The problem is that trained nurses and medical personnel prefer to work in the cities, he said.
This prompted Anna Owen to add that during a visit with health-care
workers in Makeni, in northern Sierra Leone, she was told they “were not
very keen on going into the remote communities where most of the
deliveries and maternal deaths take place.”
Ambassador Owen praised the Child Rescue Center, where 23 girls and
17 boys – orphans and street children – receive food, shelter, clothing,
education and skills training all the way through their secondary
school years.
“I appreciate the Americans who are part of Helping Children
Worldwide who are coming here and have really made a sustained effort to
support this facility for the last 10 years,” he said.

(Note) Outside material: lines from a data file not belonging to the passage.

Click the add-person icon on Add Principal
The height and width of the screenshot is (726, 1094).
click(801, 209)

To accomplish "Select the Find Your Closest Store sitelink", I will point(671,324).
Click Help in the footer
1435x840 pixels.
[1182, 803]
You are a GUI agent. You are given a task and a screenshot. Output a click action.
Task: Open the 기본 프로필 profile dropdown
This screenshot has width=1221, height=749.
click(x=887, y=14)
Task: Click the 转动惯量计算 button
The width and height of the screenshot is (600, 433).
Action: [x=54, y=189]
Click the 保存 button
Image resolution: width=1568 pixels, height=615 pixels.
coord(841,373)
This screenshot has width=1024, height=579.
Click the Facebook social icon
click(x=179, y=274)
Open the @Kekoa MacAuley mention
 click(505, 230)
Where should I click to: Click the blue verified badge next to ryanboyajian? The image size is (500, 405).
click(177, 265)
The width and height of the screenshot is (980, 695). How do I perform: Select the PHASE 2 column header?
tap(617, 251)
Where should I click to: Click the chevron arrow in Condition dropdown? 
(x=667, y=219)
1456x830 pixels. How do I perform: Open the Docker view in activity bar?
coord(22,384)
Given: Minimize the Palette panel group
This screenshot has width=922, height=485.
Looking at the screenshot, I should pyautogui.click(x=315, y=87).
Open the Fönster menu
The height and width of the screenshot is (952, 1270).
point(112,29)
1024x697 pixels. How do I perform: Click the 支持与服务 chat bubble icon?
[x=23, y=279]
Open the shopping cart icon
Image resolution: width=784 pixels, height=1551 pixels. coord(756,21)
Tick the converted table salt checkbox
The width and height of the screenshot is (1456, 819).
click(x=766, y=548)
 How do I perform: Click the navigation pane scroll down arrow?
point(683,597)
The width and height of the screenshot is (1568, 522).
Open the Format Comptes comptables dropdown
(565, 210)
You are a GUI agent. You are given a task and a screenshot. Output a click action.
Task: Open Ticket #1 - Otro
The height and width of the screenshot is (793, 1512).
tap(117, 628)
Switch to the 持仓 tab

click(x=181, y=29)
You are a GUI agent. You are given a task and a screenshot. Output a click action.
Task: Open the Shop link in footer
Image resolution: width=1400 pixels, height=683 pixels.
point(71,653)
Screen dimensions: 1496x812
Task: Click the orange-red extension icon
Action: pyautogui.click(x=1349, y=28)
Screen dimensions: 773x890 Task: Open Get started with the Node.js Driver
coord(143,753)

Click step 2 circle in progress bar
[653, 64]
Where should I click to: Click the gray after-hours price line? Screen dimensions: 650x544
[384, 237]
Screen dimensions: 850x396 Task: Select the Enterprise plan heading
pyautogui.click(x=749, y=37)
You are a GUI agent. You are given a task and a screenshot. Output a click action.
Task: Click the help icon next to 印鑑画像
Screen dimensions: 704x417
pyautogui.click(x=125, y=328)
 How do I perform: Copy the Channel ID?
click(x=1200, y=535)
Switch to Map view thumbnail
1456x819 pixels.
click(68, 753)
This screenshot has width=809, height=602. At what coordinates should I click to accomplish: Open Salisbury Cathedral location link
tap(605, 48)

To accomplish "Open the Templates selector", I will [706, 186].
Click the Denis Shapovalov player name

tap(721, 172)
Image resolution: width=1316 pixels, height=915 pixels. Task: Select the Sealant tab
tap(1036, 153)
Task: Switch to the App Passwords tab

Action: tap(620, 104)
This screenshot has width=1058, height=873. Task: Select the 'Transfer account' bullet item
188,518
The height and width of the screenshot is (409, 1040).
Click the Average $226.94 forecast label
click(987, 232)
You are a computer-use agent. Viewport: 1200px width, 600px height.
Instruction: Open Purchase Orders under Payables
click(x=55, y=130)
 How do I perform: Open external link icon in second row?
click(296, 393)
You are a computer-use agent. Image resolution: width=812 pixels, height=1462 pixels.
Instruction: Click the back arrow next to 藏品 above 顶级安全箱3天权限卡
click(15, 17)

The children’s facility – which he called “a center of excellence” –
has also spurred talk about partnerships in the United States, he said.
‘Transforming lives’
The Rev. Tom Berlin, who has led many work teams to help the facility in the last 10 years, was excited by the tour.
“It’s something very powerful when we come to know and love each
other across cultures. We come to see each other as sisters and
brothers,” Berlin said. His friendship with the bishop led to the
founding of the center 10 years ago, with Yambasu serving as the first
director.
The success of the Child Rescue Center also drew praise from Liberia
Bishop John Innis during a March address to the Sierra Leone Annual
Conference. “This is our pride. It is an excellent setup. It is
transforming lives. It is making children to be educated; it is making
children to be vision-driven,” he said.
He thanked Berlin – who has led many groups to the center – and the
Virginia Annual Conference “for committing your lives to transforming
the lives of our future leaders.”
Berlin was similarly moved by what he saw during his tour with the
ambassador of the facilities in southern Sierra Leone: “The will of God
has uniquely brought us together not simply to bless the children, not
simply to bless the hospital patients, but to bless us all.”
*Jusu is director of communications for the Sierra Leone Conference of The United Methodist Church.